#### EXERCISE
If an entry contains a picture, leave the picture out and reproduce everything else in the records below exactly.

++++

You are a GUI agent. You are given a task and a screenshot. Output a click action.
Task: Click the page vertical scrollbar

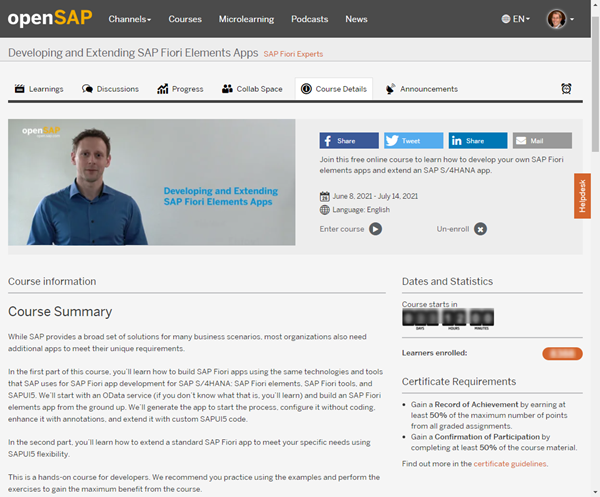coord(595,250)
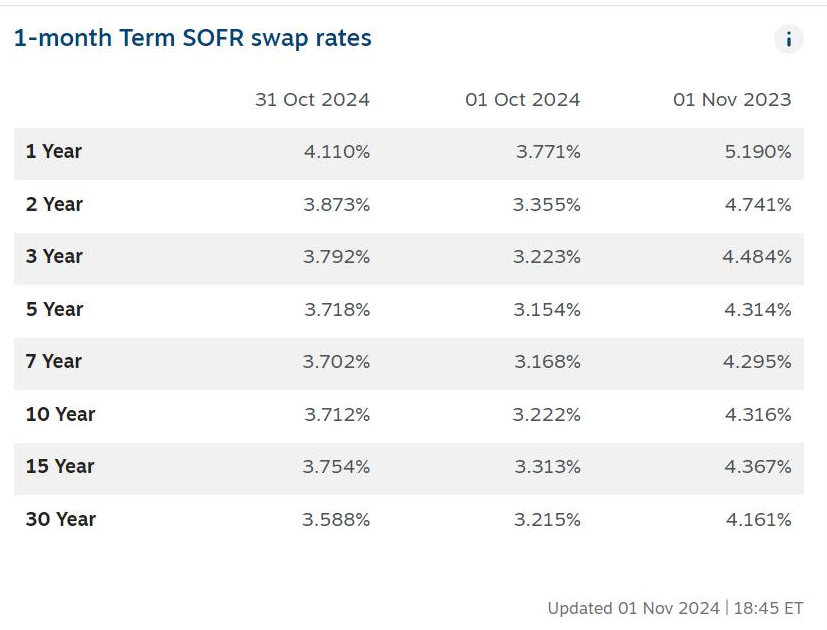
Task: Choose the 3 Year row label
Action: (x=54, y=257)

++++

#### ANSWER FOR THE TASK
You are a GUI agent. You are given a task and a screenshot. Output a click action.
Task: Click the page vertical scrollbar

coord(595,250)
Task: Choose the 3 Year row label
Action: (x=54, y=257)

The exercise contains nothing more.